Hook
Ethereum kissed $1780 yesterday. The crowd cheered. The RSI crawled out of oversold hell. But here's the thing no one wants to say out loud: active addresses are dropping while price pumps. That’s not a recovery. That’s a divergence—and in my 18 years of watching this circus, divergences are where the trapdoors live.
I watched the same pattern play out in Luna’s final blow-off top in 2021. The price screamed higher. On-chain activity whispered lower. Then the floor collapsed. Code is law until the audit reveals the trap—and right now, the audit of Ethereum’s user activity is flashing red.
Context
We’re in a bear market. Not a dip. Not a correction. A structural downtrend. The daily chart for ETH is textbook: a descending channel with the 200-day EMA sloping down like a cliff. Price bounced at the lower boundary—around $1500 back in January—and has climbed back to test the upper trendline near $1800-$1850. That’s the same zone where sellers stacked orders during the November breakdown.
Retail sees a breakout. Smart money sees a liquidity grab.
The RSI at 50 is the classic no-man’s-land. It’s not oversold anymore, but it’s not confirmed bullish either. Buyers and sellers are staring at each other across a thin order book. Whoever blinks first loses.
But the real story isn’t on the chart. It’s in the chain. Active addresses—the daily unique wallets sending transactions—have been declining since October. The 30-day EMA of active addresses is pointing down. Price is up 12% from the $1500 low. That’s the divergence I’m talking about. Price goes up, usage goes down. That’s not sustainable. That’s a rally built on speculation, not on utility.
Core
Let’s break the mechanics.

The move from $1500 to $1780 happened on declining volume. The last three daily candles show volume dropping by 20% as price climbed. That’s not accumulation—that’s low-liquidity exhaustion. The bid walls are thin. A single large sell order can shatter the structure.
I track on-chain flows using a custom bot I built for my copy-trading community. Over the past week, ETH deposits to exchanges have spiked 15%. Meanwhile, withdrawals to cold storage are flat. That’s supply flowing to sell-side. The next time someone pumps a green candle, ask yourself: who’s providing the exit liquidity?

* **SUPPLIED DATA**
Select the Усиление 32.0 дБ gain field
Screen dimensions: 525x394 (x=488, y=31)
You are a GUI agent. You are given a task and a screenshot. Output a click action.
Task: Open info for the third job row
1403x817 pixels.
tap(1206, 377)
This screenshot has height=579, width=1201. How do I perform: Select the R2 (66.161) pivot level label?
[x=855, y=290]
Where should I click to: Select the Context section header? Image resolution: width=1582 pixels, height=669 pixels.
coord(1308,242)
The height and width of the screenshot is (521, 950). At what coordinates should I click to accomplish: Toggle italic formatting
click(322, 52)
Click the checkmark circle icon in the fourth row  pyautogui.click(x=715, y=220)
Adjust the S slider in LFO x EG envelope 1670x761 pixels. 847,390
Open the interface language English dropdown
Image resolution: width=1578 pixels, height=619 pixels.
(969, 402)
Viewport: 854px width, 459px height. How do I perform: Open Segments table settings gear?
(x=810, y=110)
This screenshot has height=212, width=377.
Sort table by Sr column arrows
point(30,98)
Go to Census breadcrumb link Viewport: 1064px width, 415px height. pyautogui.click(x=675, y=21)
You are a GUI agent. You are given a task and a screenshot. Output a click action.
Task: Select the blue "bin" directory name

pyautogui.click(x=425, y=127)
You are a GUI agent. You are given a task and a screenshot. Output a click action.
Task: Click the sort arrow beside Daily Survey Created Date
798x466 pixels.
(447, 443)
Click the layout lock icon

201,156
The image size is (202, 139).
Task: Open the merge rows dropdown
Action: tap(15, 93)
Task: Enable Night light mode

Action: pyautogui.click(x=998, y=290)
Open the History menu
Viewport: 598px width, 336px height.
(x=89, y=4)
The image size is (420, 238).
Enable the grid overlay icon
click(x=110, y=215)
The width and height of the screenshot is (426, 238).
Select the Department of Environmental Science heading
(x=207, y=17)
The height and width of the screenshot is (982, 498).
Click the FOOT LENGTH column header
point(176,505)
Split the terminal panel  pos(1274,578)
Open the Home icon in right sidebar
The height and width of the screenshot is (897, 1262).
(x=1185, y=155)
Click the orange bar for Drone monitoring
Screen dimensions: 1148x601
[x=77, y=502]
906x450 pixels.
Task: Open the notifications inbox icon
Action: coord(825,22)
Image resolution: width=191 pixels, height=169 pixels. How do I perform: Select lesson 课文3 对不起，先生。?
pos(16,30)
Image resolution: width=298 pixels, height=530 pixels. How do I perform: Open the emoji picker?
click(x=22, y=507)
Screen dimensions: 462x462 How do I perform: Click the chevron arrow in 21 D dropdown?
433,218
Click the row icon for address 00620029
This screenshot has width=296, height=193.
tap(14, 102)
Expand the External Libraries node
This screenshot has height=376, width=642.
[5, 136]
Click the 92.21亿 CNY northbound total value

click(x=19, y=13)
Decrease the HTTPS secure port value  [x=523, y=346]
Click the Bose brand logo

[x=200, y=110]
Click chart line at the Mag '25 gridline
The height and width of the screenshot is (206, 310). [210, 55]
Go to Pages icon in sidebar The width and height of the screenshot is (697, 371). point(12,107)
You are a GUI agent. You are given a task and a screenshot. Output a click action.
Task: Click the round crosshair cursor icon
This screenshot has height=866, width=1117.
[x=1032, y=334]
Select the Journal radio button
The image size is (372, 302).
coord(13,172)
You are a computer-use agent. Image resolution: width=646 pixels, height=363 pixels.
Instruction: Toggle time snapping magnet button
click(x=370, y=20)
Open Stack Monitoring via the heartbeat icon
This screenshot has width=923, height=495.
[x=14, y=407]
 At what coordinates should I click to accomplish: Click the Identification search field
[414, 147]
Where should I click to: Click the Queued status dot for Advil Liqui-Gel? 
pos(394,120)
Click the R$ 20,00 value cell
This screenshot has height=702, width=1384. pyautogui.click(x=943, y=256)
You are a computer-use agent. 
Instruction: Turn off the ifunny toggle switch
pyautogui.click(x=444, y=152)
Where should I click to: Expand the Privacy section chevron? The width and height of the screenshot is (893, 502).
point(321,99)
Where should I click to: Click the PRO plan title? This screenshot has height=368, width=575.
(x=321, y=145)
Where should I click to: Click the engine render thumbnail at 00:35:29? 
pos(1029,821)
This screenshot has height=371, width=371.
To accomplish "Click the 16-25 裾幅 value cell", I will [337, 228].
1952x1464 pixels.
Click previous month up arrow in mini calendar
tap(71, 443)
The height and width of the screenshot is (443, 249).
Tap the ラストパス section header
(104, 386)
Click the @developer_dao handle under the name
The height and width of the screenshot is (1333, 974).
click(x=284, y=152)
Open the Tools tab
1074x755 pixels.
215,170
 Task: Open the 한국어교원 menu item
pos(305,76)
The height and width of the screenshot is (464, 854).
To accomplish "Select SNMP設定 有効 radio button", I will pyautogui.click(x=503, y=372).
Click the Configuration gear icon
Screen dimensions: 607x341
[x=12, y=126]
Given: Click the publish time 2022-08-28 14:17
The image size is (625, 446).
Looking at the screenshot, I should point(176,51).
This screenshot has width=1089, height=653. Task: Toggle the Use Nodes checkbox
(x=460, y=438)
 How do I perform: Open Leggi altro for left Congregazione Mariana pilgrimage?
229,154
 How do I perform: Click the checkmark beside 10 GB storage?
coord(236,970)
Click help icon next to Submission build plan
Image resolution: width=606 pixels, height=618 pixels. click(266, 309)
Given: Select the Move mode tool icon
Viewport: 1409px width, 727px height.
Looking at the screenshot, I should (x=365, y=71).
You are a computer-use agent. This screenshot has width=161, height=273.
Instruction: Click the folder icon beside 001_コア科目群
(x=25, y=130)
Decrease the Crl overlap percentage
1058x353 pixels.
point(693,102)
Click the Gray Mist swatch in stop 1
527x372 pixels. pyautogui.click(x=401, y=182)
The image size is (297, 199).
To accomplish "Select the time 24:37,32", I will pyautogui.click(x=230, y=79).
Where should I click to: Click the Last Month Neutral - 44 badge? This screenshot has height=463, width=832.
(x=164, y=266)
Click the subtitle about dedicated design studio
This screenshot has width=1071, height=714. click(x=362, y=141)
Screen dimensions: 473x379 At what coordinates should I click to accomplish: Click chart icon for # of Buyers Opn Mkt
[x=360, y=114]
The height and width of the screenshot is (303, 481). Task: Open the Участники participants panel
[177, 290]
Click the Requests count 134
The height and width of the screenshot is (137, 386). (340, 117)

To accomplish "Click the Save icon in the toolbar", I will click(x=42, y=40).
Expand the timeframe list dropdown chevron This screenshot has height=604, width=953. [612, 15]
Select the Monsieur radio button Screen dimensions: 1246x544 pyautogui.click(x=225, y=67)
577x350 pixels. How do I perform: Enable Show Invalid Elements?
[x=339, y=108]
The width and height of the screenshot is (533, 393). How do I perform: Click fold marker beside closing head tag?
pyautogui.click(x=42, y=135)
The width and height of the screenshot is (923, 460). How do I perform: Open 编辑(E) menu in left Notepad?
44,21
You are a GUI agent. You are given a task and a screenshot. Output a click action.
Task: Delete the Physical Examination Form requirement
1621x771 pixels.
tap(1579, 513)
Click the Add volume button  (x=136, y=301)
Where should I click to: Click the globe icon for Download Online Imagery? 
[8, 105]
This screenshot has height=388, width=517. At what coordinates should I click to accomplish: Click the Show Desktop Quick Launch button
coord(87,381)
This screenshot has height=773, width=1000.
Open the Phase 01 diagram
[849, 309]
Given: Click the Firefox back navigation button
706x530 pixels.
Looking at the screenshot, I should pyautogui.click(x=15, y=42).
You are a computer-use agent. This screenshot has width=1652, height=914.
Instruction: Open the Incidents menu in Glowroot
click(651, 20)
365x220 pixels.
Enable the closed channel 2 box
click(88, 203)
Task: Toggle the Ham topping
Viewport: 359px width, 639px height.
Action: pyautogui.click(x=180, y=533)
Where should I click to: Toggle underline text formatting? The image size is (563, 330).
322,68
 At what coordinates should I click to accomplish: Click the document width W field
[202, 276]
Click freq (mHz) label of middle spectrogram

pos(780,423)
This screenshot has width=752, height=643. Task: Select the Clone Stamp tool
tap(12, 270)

* **EXERCISE BRIEF**
Which percentage figures appear in the Ethereum market commentary above, and what does each one describe?

* **RESULT OF THIS EXERCISE**
- 12%: how far the price is up from the $1500 low.
- 20%: the drop in volume over the last three daily candles as the price climbed.
- 15%: the spike in ETH deposits to exchanges over the past week.